■ **Assigned task**
For this exercise, copy exactly every line from the one holding "The height and" through the end of the data, both included. Omit pictures.

■ **Source information**
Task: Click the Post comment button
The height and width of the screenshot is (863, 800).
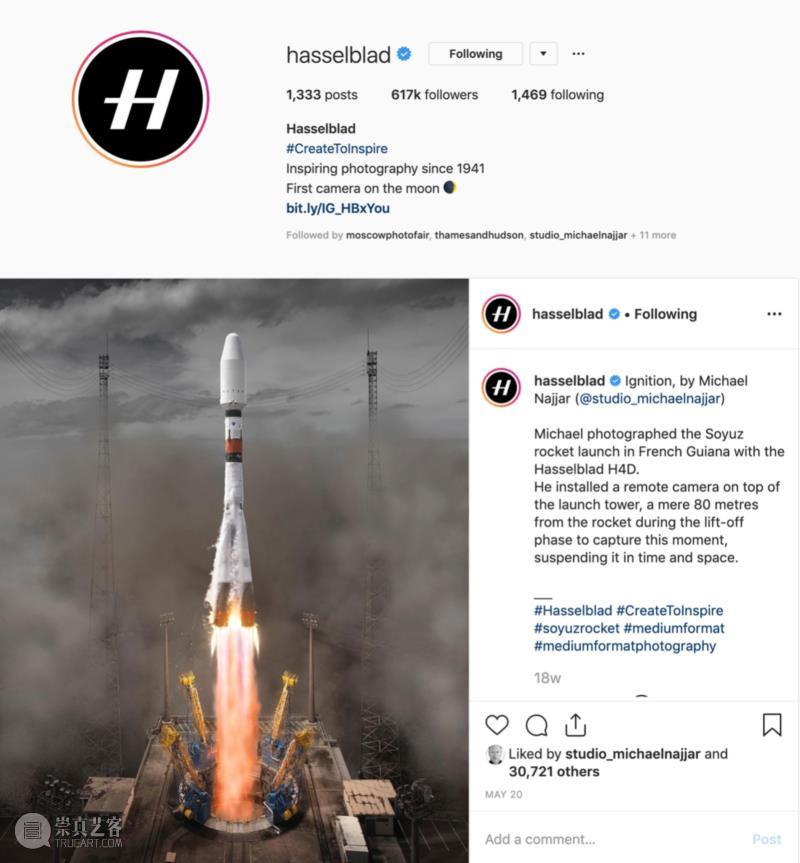Action: pos(766,839)
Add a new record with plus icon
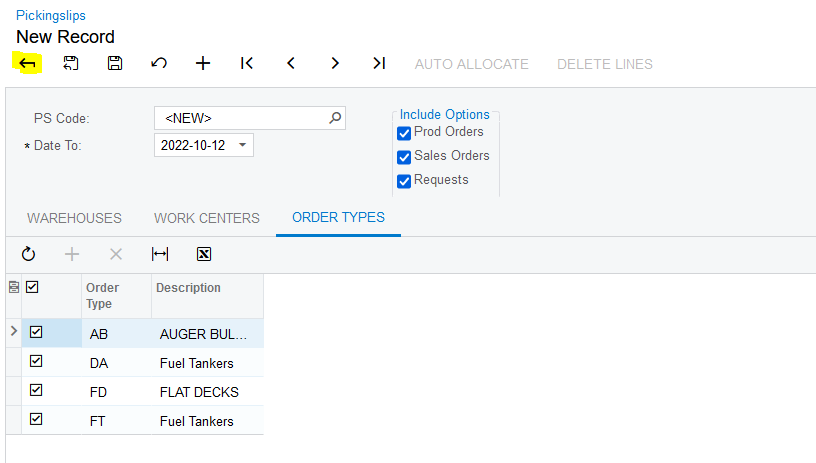 (203, 63)
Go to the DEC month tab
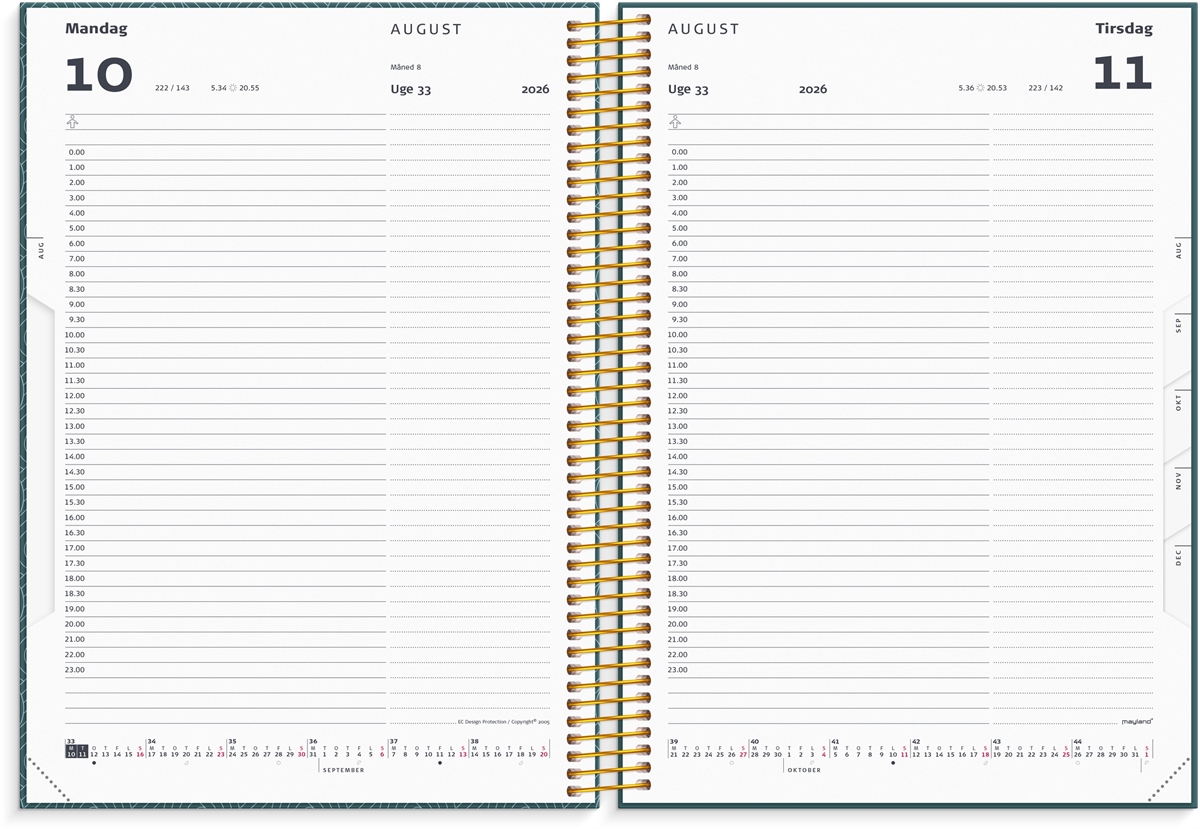1200x829 pixels. 1178,557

■ **Answer section**
The height and width of the screenshot is (863, 800).
Action: pos(766,839)
Add a new record with plus icon
 (203, 63)
Go to the DEC month tab
1200x829 pixels. 1178,557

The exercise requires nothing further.